Excerpt:
Romeo and Juliet

William Shakespeare
Royal Shakespeare Company
Courtyard Theatre, Stratford-upon-Avon

Production photo


Now, before you spend valuable time reading the rest of this review, get your tickets for Rupert Goold’s astounding production of Romeo and Juliet at Stratford.

All booked? Good, you won’t be disappointed.

The Courtyard Theatre reverberates with the sonorous tone of Gregorian chanting that emanates from every nook and crevice of the building. Whether wandering in the bookshop or standing at the bar, you hear the solemn, sombre sound setting the tone of the evening. The Courtyard stage itself is transformed into a cathedral-like space, the light from an ornate rose window shafting onto the cold, black flagstones below. Centre stage, an intricate circle of ironwork. To the rear, more wrought iron on two sturdy gates that bar the dark recesses of backstage, overhung by a ‘balcony’ which is part acting space, part church-icon backdrop.

A cathedral tour-guide insists that mobiles and cameras are switched off as a typical tourist arrives, camera around neck, hooded parka thrown over gap-year fatigues, bemusedly accepting the ubiquitous personal multilingual headset from which to learn the history of this sorry Italian site.

The recording encourages both tourist and audience to listen to a tale of Verona, conjuring living, breathing characters onto the stage. Seamlessly, the young tourist is invited to participate. The tourist is, of course, Romeo. What follows is three hours of theatre at its best. Laughter and tears and heart-stopping special effects.

Verona’s streets erupt in violent brawls. Attempted rapes, beatings, and an horrific evocation of petrol-soaked necklacing, all within the first few moments of the play. This is not a sun-drenched Italian idyll, inhabited by impeccably-dressed Veronans. This is a grubby, greasy world, where faces are smeared with the grime of the streets. It is an urban world of parvenus, new money unable to mask the peasant background of an ancient, mindless feud.

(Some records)
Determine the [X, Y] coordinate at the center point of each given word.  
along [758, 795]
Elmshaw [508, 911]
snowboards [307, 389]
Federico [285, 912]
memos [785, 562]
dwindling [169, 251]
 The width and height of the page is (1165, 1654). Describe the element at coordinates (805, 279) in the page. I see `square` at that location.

Tasks to complete:
A. From the theatre review, reproduce the passage starting with "Production photo" and going on through "part church-icon backdrop.".
B. Answer these questions on the theatre review:
(i) Whose production of Romeo and Juliet does the review recommend?
(ii) What sound reverberates through the Courtyard Theatre?
(iii) Which character does the young tourist turn out to be?
C. Resume the theatre review of Romeo and Juliet from where it stops.

Expected responses:
A.
Production photo


Now, before you spend valuable time reading the rest of this review, get your tickets for Rupert Goold’s astounding production of Romeo and Juliet at Stratford.

All booked? Good, you won’t be disappointed.

The Courtyard Theatre reverberates with the sonorous tone of Gregorian chanting that emanates from every nook and crevice of the building. Whether wandering in the bookshop or standing at the bar, you hear the solemn, sombre sound setting the tone of the evening. The Courtyard stage itself is transformed into a cathedral-like space, the light from an ornate rose window shafting onto the cold, black flagstones below. Centre stage, an intricate circle of ironwork. To the rear, more wrought iron on two sturdy gates that bar the dark recesses of backstage, overhung by a ‘balcony’ which is part acting space, part church-icon backdrop.

B.
(i) Rupert Goold's
(ii) Gregorian chanting
(iii) Romeo

C.
This is a world of patriarchs and bawds, where the latest fashion in hooped skirts goes hand-in-hand with outrageous crepe-soled boots. Enamoured young men ride bicycles, brandish swords, and throw strategic matches into foul-smelling sewer vents that explode their noxious gases with circus-like effect.

Tom Scutt’s design perfectly complements Goold’s alternative vision for the play. Alternative vision not in a derogatory sense. This overworked tragedy is revitalized under Goold’s direction. Clarity, humour, devastating costumes, magnificent performances.

Moments of magic. Choreographed by Georgina Lamb, the Capulet’s ball is an erotic ballet of such beauty. No wonder Romeo falls so swiftly for the wondrous Juliet. Guests masked in golden skulls career around the stage, running and gyrating to the hypnotic beat of Bruce O’Neil’s music.

Romeo and Juliet stands or falls on the chemistry of its star-crossed lovers. Sam Troughton as Romeo and Mariah Gale as Juliet epitomize the gauche teenagers Shakespeare obviously intended them to be. Their eloquence when declaring their love to each other is matched by an almost comical inability to cope effectively with adult intervention. Superb, sexy and utterly believable.

Richard Katz and Christine Entwhistle play father and mother Capulet. Rather than pompous Verona grandees, these wealthy members of Veronan society are decidedly underwhelming in their appalling fashion-sense and even more appalling parenting skills. Obviously desperately unhappy to have been blessed with a daughter, and a wilful one at that, Katz’s Capulet morphs from party-loving git to vicious, foul-mouthed bully, capable of crushing his daughter as easily as he crushes and spits the plentiful oranges that grace his table.

Add to these characters a wonderful Nurse in Noma Dumezweni, who oozes sex from every pore, a deliciously nerdy Peter, played by Dyfan Dwyfor, and Oliver Ryan’s gung-ho Benvolio, and you have the bedrock of a brilliant cast.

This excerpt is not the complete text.